■ **Work to be completed**:
Retype every one of the records below, keeping each line exactly as it stands.

(Rows of pointing data)
-=-=-=-=-

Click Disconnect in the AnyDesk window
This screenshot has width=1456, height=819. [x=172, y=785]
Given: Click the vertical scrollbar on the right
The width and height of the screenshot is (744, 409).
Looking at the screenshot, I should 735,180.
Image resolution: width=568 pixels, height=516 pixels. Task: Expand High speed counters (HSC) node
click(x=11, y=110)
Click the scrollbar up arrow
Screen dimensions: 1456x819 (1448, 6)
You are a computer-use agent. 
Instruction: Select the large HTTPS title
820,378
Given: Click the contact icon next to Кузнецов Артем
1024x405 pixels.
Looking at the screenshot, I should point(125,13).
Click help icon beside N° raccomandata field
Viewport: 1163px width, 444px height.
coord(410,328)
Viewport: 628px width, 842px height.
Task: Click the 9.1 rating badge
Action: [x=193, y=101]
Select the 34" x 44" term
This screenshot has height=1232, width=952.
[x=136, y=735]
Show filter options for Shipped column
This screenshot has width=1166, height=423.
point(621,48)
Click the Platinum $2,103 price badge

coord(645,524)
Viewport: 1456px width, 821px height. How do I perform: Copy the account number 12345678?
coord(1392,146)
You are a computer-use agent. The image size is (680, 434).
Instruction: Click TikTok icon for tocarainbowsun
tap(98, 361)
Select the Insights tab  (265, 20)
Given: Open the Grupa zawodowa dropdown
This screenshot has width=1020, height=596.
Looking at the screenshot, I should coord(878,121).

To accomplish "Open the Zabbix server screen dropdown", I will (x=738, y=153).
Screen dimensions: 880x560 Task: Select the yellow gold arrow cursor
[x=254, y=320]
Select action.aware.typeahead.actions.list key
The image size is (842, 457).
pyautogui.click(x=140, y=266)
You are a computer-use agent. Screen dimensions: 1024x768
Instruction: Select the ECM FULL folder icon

-=-=-=-=-

■ **Correct answer**:
Click Disconnect in the AnyDesk window
This screenshot has width=1456, height=819. [x=172, y=785]
Given: Click the vertical scrollbar on the right
The width and height of the screenshot is (744, 409).
Looking at the screenshot, I should 735,180.
Image resolution: width=568 pixels, height=516 pixels. Task: Expand High speed counters (HSC) node
click(x=11, y=110)
Click the scrollbar up arrow
Screen dimensions: 1456x819 (1448, 6)
You are a computer-use agent. 
Instruction: Select the large HTTPS title
820,378
Given: Click the contact icon next to Кузнецов Артем
1024x405 pixels.
Looking at the screenshot, I should point(125,13).
Click help icon beside N° raccomandata field
Viewport: 1163px width, 444px height.
coord(410,328)
Viewport: 628px width, 842px height.
Task: Click the 9.1 rating badge
Action: [x=193, y=101]
Select the 34" x 44" term
This screenshot has height=1232, width=952.
[x=136, y=735]
Show filter options for Shipped column
This screenshot has width=1166, height=423.
point(621,48)
Click the Platinum $2,103 price badge

coord(645,524)
Viewport: 1456px width, 821px height. How do I perform: Copy the account number 12345678?
coord(1392,146)
You are a computer-use agent. The image size is (680, 434).
Instruction: Click TikTok icon for tocarainbowsun
tap(98, 361)
Select the Insights tab  (265, 20)
Given: Open the Grupa zawodowa dropdown
This screenshot has width=1020, height=596.
Looking at the screenshot, I should coord(878,121).

To accomplish "Open the Zabbix server screen dropdown", I will (x=738, y=153).
Screen dimensions: 880x560 Task: Select the yellow gold arrow cursor
[x=254, y=320]
Select action.aware.typeahead.actions.list key
The image size is (842, 457).
pyautogui.click(x=140, y=266)
You are a computer-use agent. Screen dimensions: 1024x768
Instruction: Select the ECM FULL folder icon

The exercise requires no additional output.